== Raw data ==
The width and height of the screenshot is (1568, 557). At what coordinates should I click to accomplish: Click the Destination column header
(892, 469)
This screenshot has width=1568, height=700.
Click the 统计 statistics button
--
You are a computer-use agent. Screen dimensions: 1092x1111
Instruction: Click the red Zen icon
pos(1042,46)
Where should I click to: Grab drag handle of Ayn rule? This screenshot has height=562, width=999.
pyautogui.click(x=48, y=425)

== Task ==
Each line in the listing above from the one containing "This screenshot has width=1568, height=700." through the one containing "Click the 统计 statistics button" should be repeated exactly, and no other line.

== Response ==
This screenshot has width=1568, height=700.
Click the 统计 statistics button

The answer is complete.